I’d never done this before. Never formally met the boyfriend’s parents with a nice home-cooked meal, never even had a boyfriend’s parents to meet My flings were just that – flings. They were few and far between and never got past the first date.

“You’re blowing it all out of proportion.”

“The last time I met your mother she basically said that we shouldn’t be together and I haven’t even met your father before.”

“He’s pretty cool,” Vaughn shrugged, still not understanding how nerve wracking this experience was for me. He just saw it as a meal with the three people he cared about most. Instead of being nervous he was happy – I could see it in how his eyes were smiling and his grin never left for more than a second.

“And my mother will learn to love you; she’s just… a bit protective I guess. She’s worried that you’ll do what Katerina did.”

I scoffed because there was absolutely no way that was happening. The chance to run had long since passed and yet I was still here with my head resting back on the car seat. Like a crazy person who didn’t know when to jump ship, or maybe I was the drowned person who’d already gone down with it.

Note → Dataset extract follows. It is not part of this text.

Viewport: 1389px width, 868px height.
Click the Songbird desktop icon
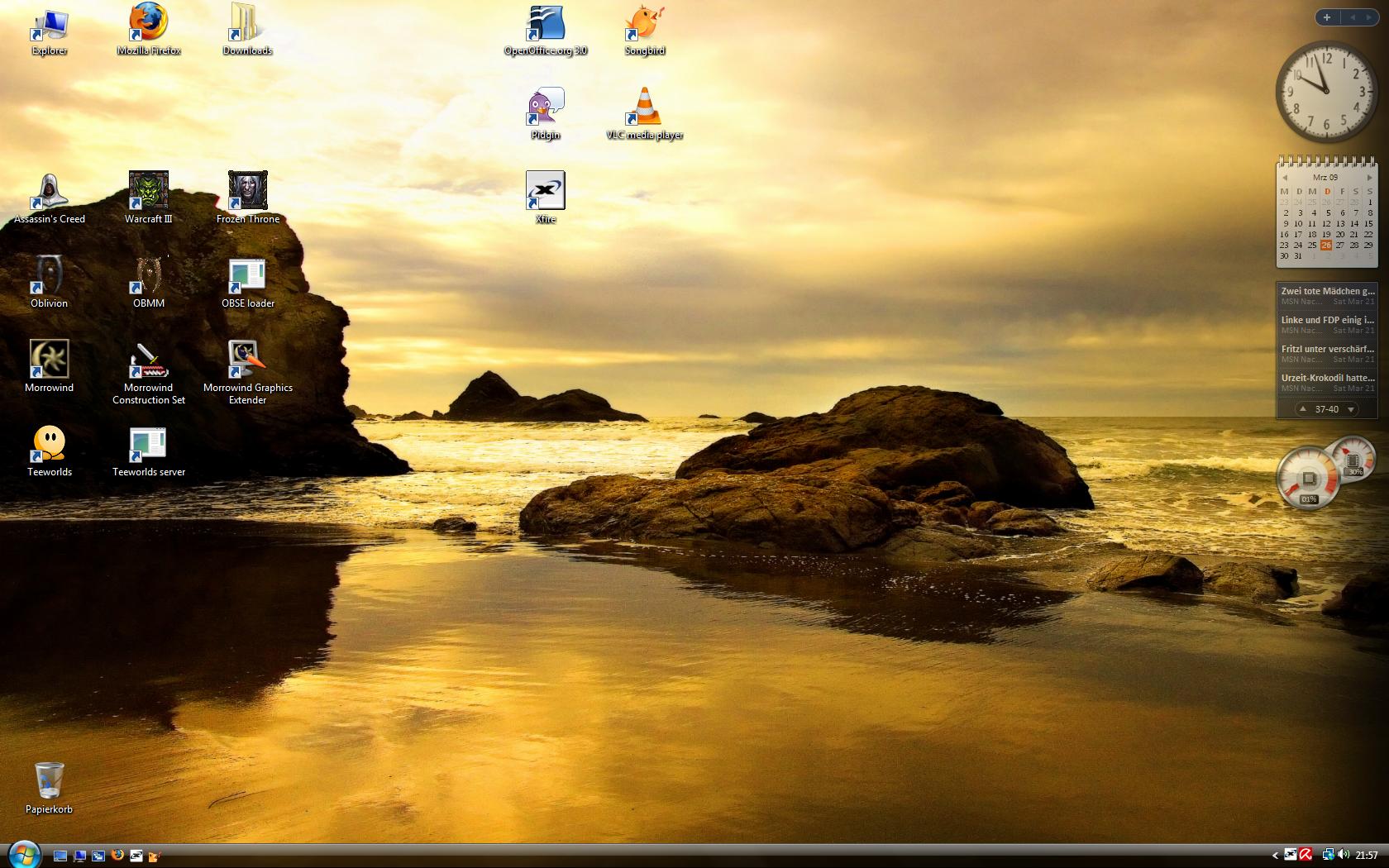pyautogui.click(x=644, y=23)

I was happy either way, albeit scared, but more happy.

I was a teenager about to formally meet her boyfriend’s parents. Like a totally normal couple who were taking the next step. It was as if we had forgotten that there was no chance of Vaughn seeing my parents, because they had disappeared and abandoned me. Or that Vaughn was far from any normal teenager and as a result his family had had to become abnormal too. Sure, they had their show home but how much of it was staged and fake?

We were on Vaughn’s drive before I had the chance to completely change my mind. We were out of the car before I had the chance to lock myself in. We were ringing his doorbell before I had the chance to turn back.

My hand was caught up in his and he squeezed reassuringly, letting me know that he was going to be there. Or that he wasn’t going anywhere. That he’d smile for me and eat the food I couldn’t manage just in case. I squeezed back because I was too chicken to say thank you.

The door swung inwards and there stood Vaughn’s parents. His beautiful brunette Mom who had worn a nice dress, as I suspected she would, and a large, white smile. His father was little more casual, like he’d just returned from work a few minutes ago but hadn’t gotten changed. He was handsome in an old movie-star way, like once upon a time he’d been someone akin to Vaughn. I could see the resemblance.

He reached forwards and grabbed my free hand before we’d even blinked. He was all jolly smiles and crinkled skin around his eyes. Laugh lines. The nervousness drained down my body, into my feet and then into the ground. I allowed Vaughn to formally introduce me, although the way his father said my name assured me that I’d been spoken of long before.

“It’s good to finally meet you Alice. I felt a bit left out there, being the only one not to have had the pleasure.”

Charmer. Definitely related to Vaughn. Unmistakable really.

“I was beginning to think you weren’t real and Vaughn here had let his daydreaming run away with him.”

We were sat at his marble table, plates dotted around as if more guests might suddenly burst in at any given moment. The décor was as I had suspected – showy and expensive – and even Vaughn’s hand resting on my knee and his father’s continuous jokes couldn’t dissipate my unease. My unease stemmed back to be the visible war of thoughts raging on Vaughn’s Mom’s face. I had been right about her being unable to hide her emotions. Maybe the house and the décor were all just to make up for the fact that anyone could read anything in her expression.

I couldn’t tell whether she liked me but it was obvious that she didn’t know herself. She was stuck, and remained stuck throughout the appetisers and main courses. Vaughn’s father kept the conversation flowing and Vaughn kept me entertained by brushing his feet against mine under the table – typical discreet flirting. She barely said a thing. Judging by Vaughn’s fidgeting figure it was starting to bother him.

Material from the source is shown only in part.